# SUPPLIED MATERIAL

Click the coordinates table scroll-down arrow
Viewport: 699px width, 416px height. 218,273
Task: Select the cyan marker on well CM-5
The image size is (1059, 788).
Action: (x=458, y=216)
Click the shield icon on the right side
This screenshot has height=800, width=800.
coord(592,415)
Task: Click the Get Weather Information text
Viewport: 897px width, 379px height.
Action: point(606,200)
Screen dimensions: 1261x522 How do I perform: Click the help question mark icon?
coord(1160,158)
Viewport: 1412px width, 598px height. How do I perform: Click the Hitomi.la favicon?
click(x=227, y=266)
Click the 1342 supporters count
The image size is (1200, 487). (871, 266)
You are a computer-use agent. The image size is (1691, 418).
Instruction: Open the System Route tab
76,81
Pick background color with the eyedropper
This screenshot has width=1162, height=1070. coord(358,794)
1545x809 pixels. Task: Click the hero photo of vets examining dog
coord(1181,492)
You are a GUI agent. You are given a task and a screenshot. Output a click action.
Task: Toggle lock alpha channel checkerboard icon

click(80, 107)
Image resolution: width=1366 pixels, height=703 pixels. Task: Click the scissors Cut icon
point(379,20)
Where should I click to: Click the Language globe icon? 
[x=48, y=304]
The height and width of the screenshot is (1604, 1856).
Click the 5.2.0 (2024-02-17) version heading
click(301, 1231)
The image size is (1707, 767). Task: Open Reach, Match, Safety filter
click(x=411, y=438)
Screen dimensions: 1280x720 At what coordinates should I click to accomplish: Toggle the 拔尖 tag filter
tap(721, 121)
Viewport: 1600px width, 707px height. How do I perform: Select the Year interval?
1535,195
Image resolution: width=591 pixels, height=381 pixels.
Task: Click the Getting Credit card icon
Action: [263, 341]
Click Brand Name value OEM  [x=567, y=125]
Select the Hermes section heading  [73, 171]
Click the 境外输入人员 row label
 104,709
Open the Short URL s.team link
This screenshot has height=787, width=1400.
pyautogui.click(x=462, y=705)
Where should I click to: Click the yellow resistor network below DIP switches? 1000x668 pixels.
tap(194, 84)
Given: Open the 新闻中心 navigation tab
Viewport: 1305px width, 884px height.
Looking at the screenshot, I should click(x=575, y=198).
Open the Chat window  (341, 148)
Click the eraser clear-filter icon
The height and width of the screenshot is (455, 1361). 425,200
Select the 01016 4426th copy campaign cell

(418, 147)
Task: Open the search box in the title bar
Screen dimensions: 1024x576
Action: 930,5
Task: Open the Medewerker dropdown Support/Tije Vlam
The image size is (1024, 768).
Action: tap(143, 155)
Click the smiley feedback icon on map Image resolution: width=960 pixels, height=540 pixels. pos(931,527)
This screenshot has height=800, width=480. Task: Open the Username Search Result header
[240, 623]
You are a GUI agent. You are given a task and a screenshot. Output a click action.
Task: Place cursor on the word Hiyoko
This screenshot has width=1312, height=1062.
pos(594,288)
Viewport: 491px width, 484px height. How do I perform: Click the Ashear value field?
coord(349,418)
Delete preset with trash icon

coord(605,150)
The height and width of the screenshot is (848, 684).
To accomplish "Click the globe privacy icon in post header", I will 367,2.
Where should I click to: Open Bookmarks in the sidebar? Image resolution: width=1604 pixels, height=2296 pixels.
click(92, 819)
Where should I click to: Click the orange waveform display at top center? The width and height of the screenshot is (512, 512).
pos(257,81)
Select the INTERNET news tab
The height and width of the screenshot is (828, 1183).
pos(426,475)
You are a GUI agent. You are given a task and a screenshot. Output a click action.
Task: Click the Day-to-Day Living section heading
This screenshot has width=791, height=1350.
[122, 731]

# PROBLEM TO SOLVE
Every line in the data that holds the string "section" should be returned.

# TASK ANSWER
Select the Hermes section heading  [73, 171]
Task: Click the Day-to-Day Living section heading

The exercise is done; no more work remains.